Like I keep saying, astronomy (reality) falsifies/destroys/annihilates FE models (fantasy).
« Last Edit: December 21, 2015, 09:15:04 AM by Jadyyn »
“If you can't dazzle them with brilliance, baffle them with bullshit.” W.C. Fields.
"The amount of energy necessary to refute bullshit is an order of magnitude bigger than to produce it."
"What can be asserted without evidence can be dismissed without evidence."

Re: Why can't "orbiting satellites" give us a full picture?
« Reply #58 on: December 21, 2015, 08:17:10 AM »
The answer is easy, there are no orbiting satellites. No picture it didn't happen, period. It seems satellites can not even takes pictures of satellites, as there are no pictures of satellites in space. Again, No picture it didn't happen, period.
I seriously doubt people around the world are ever going to believe your BS. There is hurricane monitoring/pictures via satellites. Why don't you take your BS to Mexico a few weeks back when it was hit with 200 mph winds and people were evacuated. Tell THEM satellites don't exist. I'm sure THEY will believe you after they clean up from the hurricane. You obviously don't live where hurricanes hit that rely on satellites.

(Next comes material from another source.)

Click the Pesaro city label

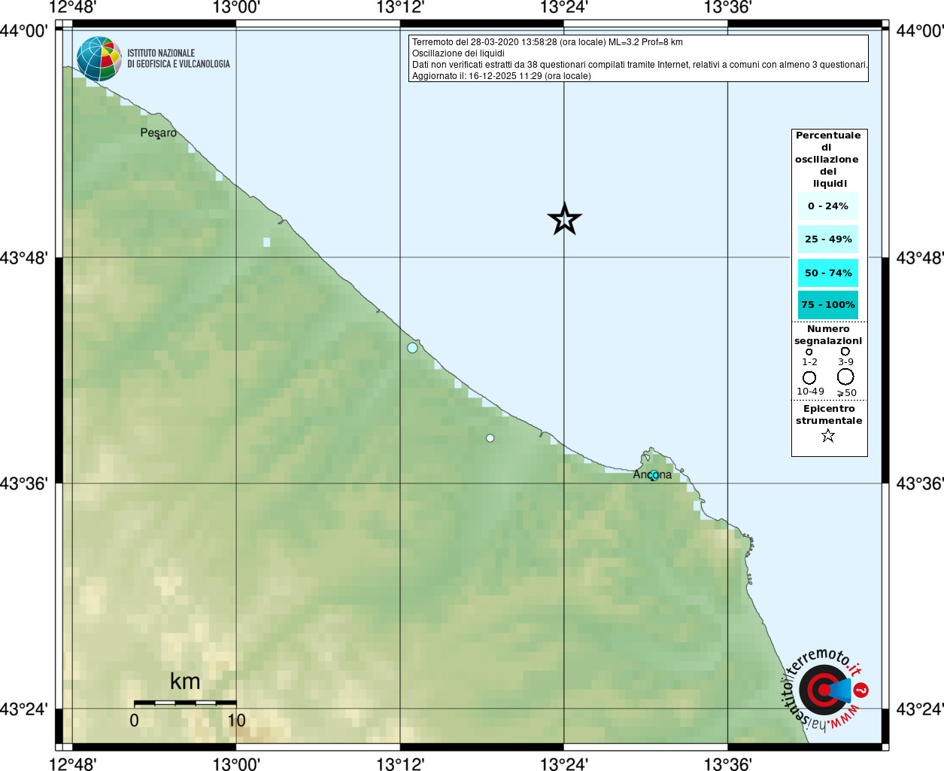tap(159, 133)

You obviously never heard of or used dish TV either. These rely on satellites. Yep, those thousands of people are just fools. You are the smart one.

No worries though, LOTS, millions of people who believe in satellites get the benefits of them - you are probably a hypocrite that uses services based on them then says they don't exist. When you decide to live in the REAL world instead of your FE FANTASY world, let us know.

Couldn't help not saying this: TURN DOWN FOR WHAT  8)

Re: Why can't "orbiting satellites" give us a full picture?
« Reply #59 on: December 21, 2015, 08:26:40 AM »
The answer is easy, there are no orbiting satellites. No picture it didn't happen, period. It seems satellites can not even takes pictures of satellites, as there are no pictures of satellites in space. Again, No picture it didn't happen, period.

Whoa whoa whoa.  You actually think that a satellite in orbit that snaps a photo of the Earth (or anything else, for that matter) would be able to capture another satellite in the frame?  Please tell me you don't seriously believe that.